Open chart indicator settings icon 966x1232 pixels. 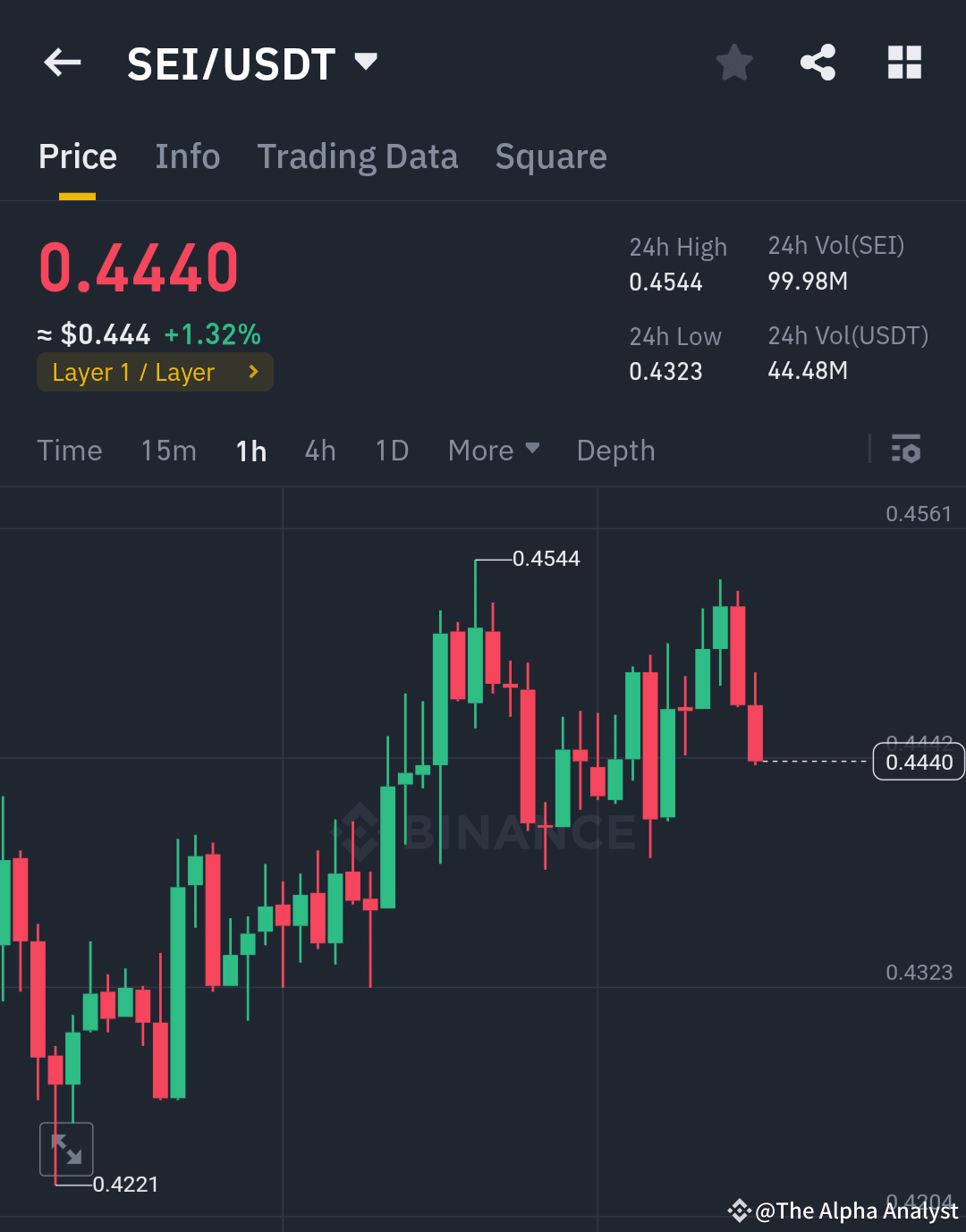(906, 450)
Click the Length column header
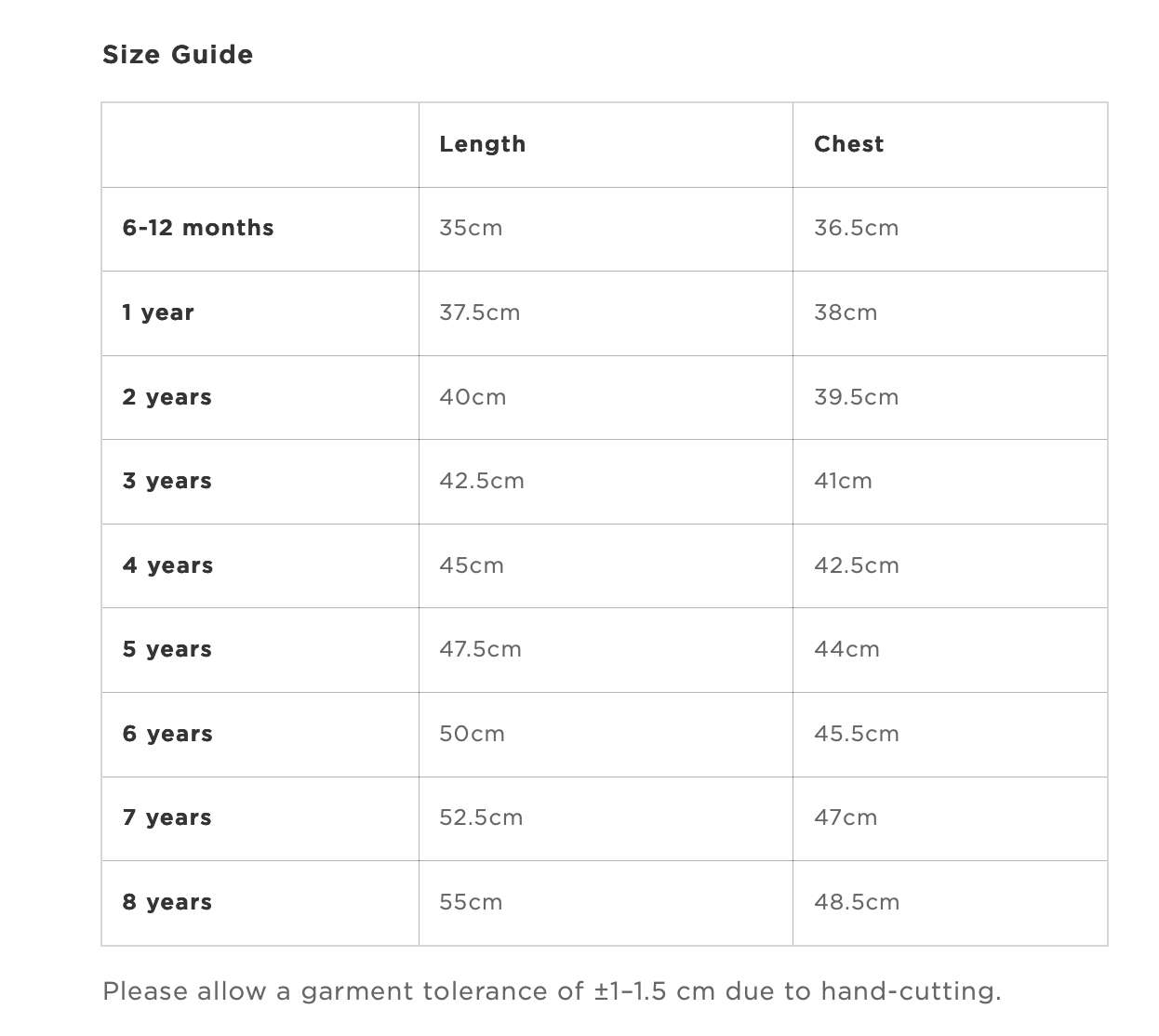 [x=482, y=144]
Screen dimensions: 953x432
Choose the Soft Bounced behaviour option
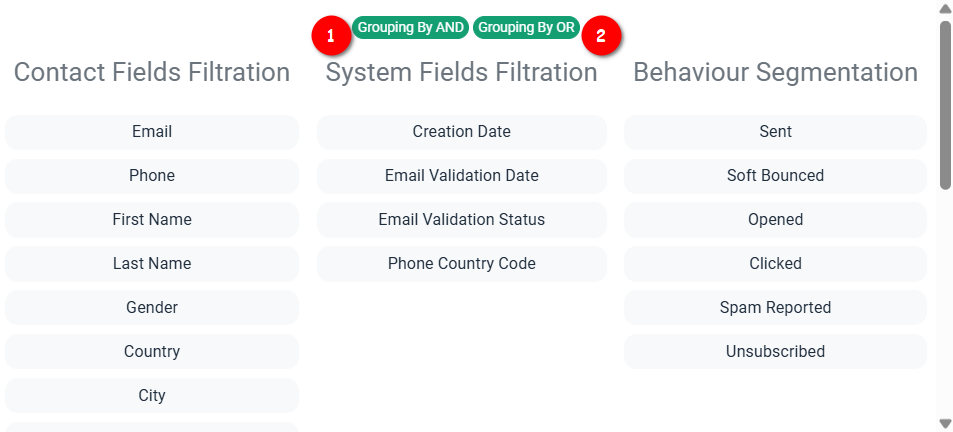click(x=776, y=176)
-.-.-
## [What is expected]
Reproduce the records from the line that contains "Click the Length column header" through the last line of the records, requests included and pictures omitted. Rescale each coordinate in the answers by multiplying it by 1.2 and rounding to a whole number, with halves rounded up.

## [Result]
Click the Length column header
 [x=578, y=173]
Screen dimensions: 953x432
Choose the Soft Bounced behaviour option
click(x=931, y=211)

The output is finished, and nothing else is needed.